Edouard Husson : Le Brexit va se faire. Le Parlement britannique est en train de rendre fous les technocrates de l’Union Européenne, qui vont faire une dépression nerveuse et supplier la Chambre des Communes de mettre fin à ces débats qui n’en finissent plus ! C’est l’effet corrosif de la liberté; nous autres Européens continentaux avons, surtout à l’ouest, perdu l’habitude de la démocratie.  
Cependant, acceptons votre fiction. La Grande-Bretagne ne peut pas sortir, elle est prisonnière, elle n’arrive pas à sortir. La Chambre des Communes vote la révocation de l’article 50. Vous avouerez que votre fiction implique que le peuple britannique ne bronche pas; en particulier pas les Anglais. Theresa May démissionne. De nouvelles élections ont lieu car le parti conservateur n’a pas été capable de lui trouver un successeur. Il en est ressorti une majorité Labour. Jeremy Corbyn est aux commandes. Il a une majorité fragile car la somme des conservateurs qui ont survécu, des partis régionalistes et de UKIP, qui a fait irruption au Parlement est supérieur au total du Labour. Corbyn ne s’en est tiré qu’en s’alliant avec les régionalistes écossais. Du coup, pour arriver à s’enraciner, Corbyn met en place une nouvelle social-démocratie protectrice des intérêts nationaux. Il a profité de la baisse de la livre, à l’issue des difficultés politiques, pour donner du corps à sa vision d’une réindustrialisation de la Grande-Bretagne. Les Européens, satisfaits de l’issue des événements, ne se méfient pas et laissent des Britanniques réinvestir en force la Commission et les agences européennes. Leur lobbying si efficace s’en donne à coeur joie: ils sont poussés par une opinion britannique qui a envoyé une majorité d’eurosceptiques au Parlement européen...

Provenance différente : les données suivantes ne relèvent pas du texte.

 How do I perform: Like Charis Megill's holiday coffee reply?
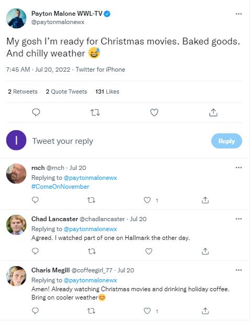coord(147,311)
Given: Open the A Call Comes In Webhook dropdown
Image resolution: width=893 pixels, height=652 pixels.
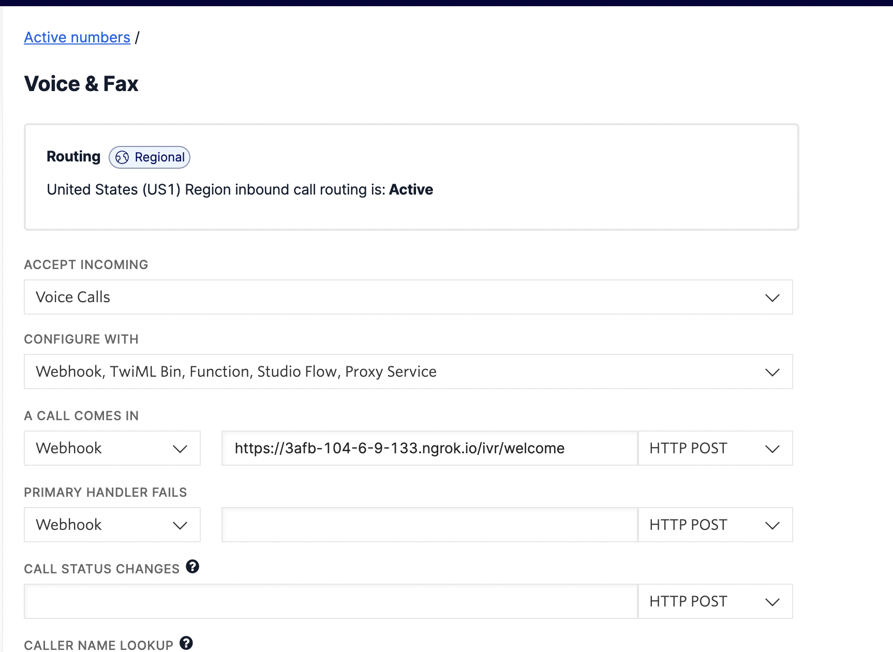Looking at the screenshot, I should 112,448.
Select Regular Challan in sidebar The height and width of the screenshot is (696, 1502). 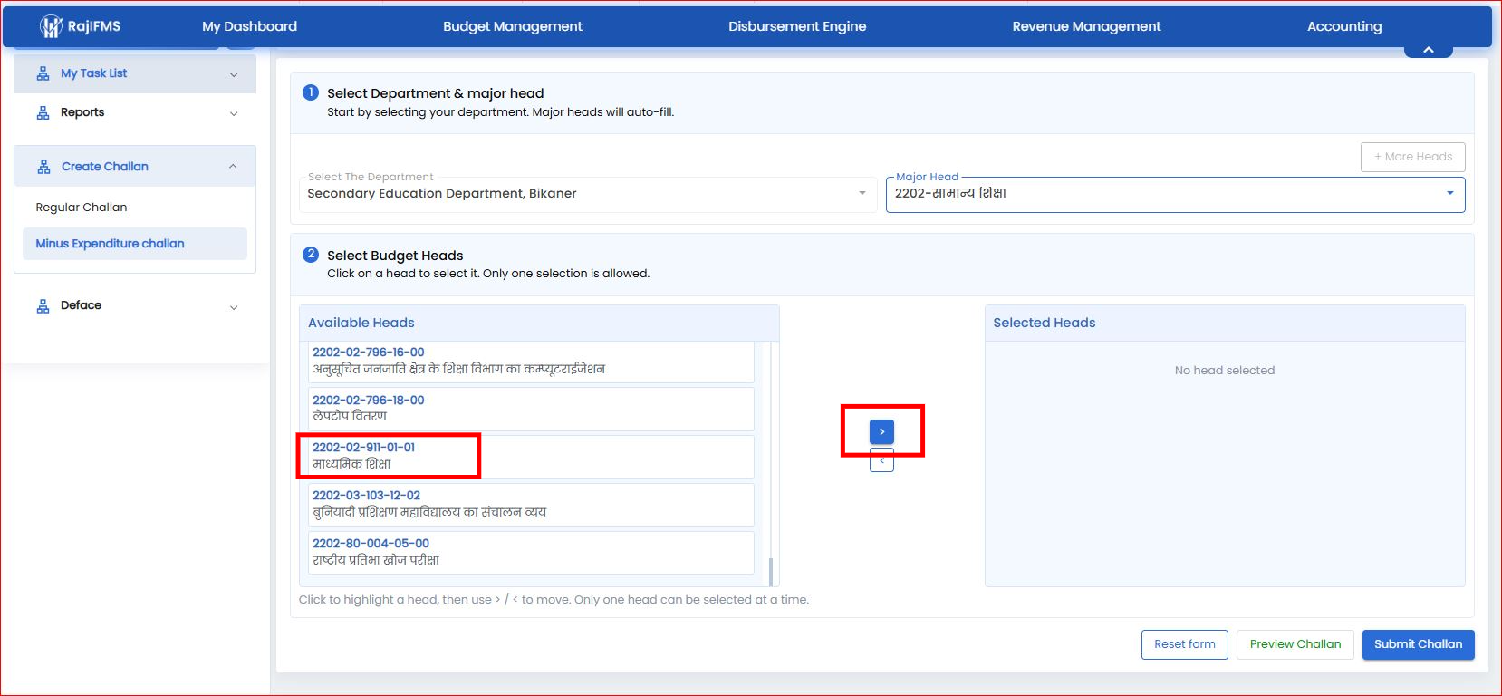coord(82,207)
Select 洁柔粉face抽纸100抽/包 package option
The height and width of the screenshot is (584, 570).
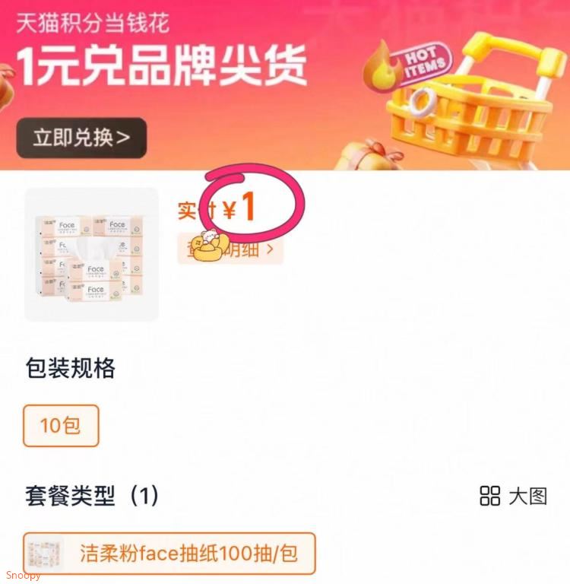coord(169,554)
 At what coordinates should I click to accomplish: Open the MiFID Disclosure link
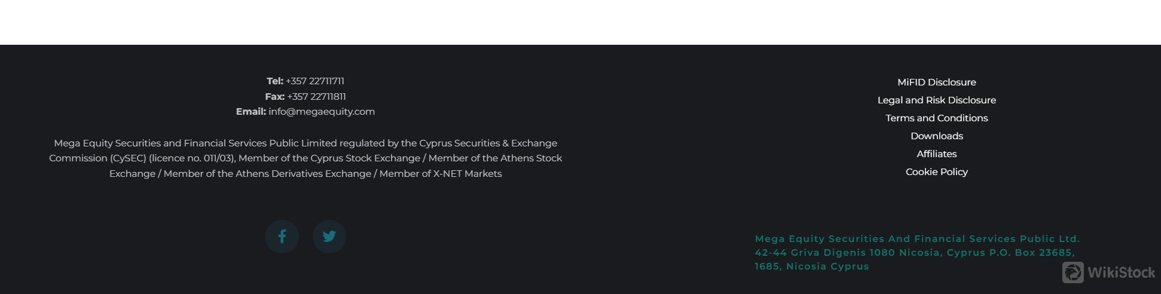coord(936,82)
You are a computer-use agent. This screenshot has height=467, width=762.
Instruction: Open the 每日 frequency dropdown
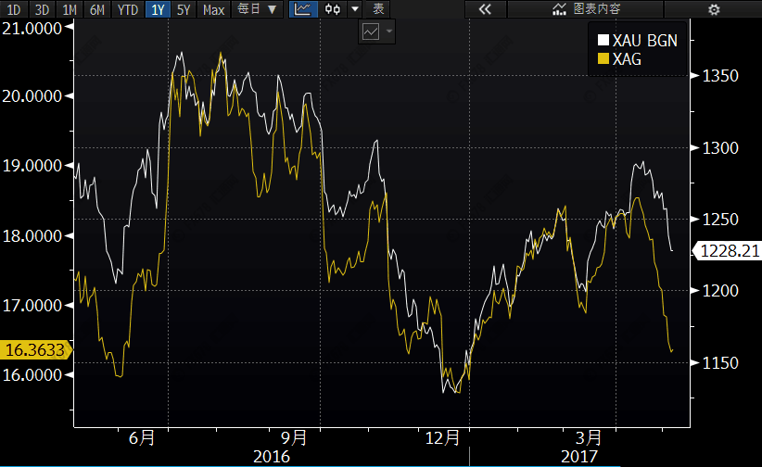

Un tel scénario ne serait-il finalement pas plus déstabilisant pour l'avenir de l'Union européenne qu'une sortie pure et simple du Royaume Uni ? 

En fait, l’Union Européenne est d’ores et déjà profondément déstabilisée par ce qui se passe depuis deux ans. Les Britanniques apportent la preuve, positivement, qu’il est possible de mettre en cause l’appartenance à l’UE; et, négativement, qu’il est difficile de se défaire de la technocratie bruxelloise. 
Alors, si l’on imagine que les Britanniques décident de rester, je me demande si cela ne reviendrait pas, en fait, à laisser une torpille creuser la coque du paquebot Union Européenne. L’effet destructeur est garanti, même si le bateau est énorme. Selon quelles conditions les Britanniques resteraient-ils dans l’UE? Peut-on décemment les priver du contrôle de leur immigration? Peut-on ne pas leur donner le droit de limiter l’accès des ressortissants de l’UE arrivant pour s’installer au Royaume-Uni qu’on leur avait promis avant le référendum de 2016? Pourra-t-on leur refuser une renégociation de leur contribution au budget de l’Union? 
Cependant, à partir du moment où vous favorisez la Grande-Bretagne, comment résister aux demandes d’exception pour tous les autres? On irait rapidement vers une Europe à la carte.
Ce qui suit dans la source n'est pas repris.